I was performing regularly scheduled maintenance today on one of our client’s servers. Due to the length of time we’ve been building and managing servers for clients our build-outs can differ in slight ways as we evolve our processes.
I had decided that I was going to start shoring in those differences and get each server we manage to a stable and predictable place.
In this instance our maintenance user was NOT a member of the
adm group. I wanted them to be so that I didn’t have to login as the root user (or sudo it) to read system logs.
The command is supposed to be this:
usermod -a -G newgroup username
-a stands for “append” and the
-G sets the supplementary groups for the user.
What I ended up entering was
usermod -G newgroup username which removed the users access to all the other groups it had been a part of (root, sudo, staff, admin, etc). I could now read the logs I wanted but I couldn’t do anything else on the system, most importantly administrate the system.

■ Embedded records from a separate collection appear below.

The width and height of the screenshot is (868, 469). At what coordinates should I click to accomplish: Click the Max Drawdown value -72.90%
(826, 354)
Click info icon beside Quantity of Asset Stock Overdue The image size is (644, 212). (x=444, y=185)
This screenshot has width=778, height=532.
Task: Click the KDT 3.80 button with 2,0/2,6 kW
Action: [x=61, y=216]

This mistake shown a bright light on a glaring misstep that we’ve taken setting up these small servers for clients for years. There was NO way to recover from this error. The root user wasn’t allowed to login to the system remotely leaving
sudo the only way to access root privileges. I couldn’t use sudo anymore.

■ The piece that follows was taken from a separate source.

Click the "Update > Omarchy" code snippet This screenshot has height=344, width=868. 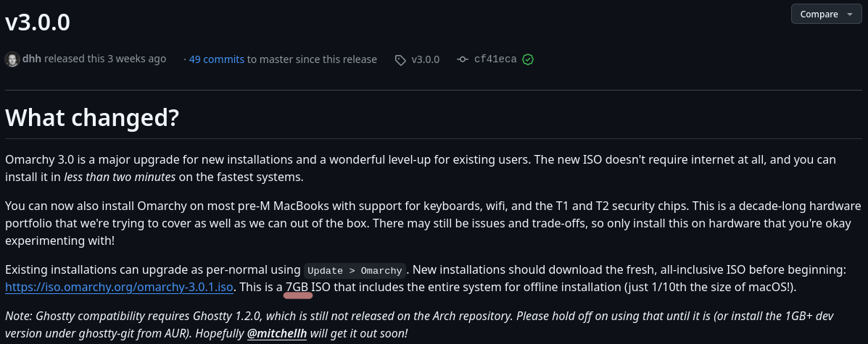(354, 271)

Backups stored on the server were inaccessible due to permissions (we also save them nightly to AWS which saved me here).
I had to recreate the server from scratch. Using backups from our off-server storage (AWS S3).
This was the only fix for this situation.
This was a glaring business continuity issue for our client. Luckily, in this instance, the site is fairly low traffic currently and hadn’t had any transactions that day since the nightly backup got stored off-site.
I’ve now updated every server we are actively or passively responsible for the server installation to have a password specifically for root. This will allow, in dire situations like this, us to login via our hosting provider’s console. At the very least we can rebuild and regain access for normal operations.
This also helps our clients in the case of Maje Media going *poof*. Since our clients all pay their own hosting bills and give us team access to their accounts to manage we CANNOT be a single point of failure.
The next step is to figure out a way to securely share these credentials with clients in a way that they’ll remember how to do it if the time comes that they need it.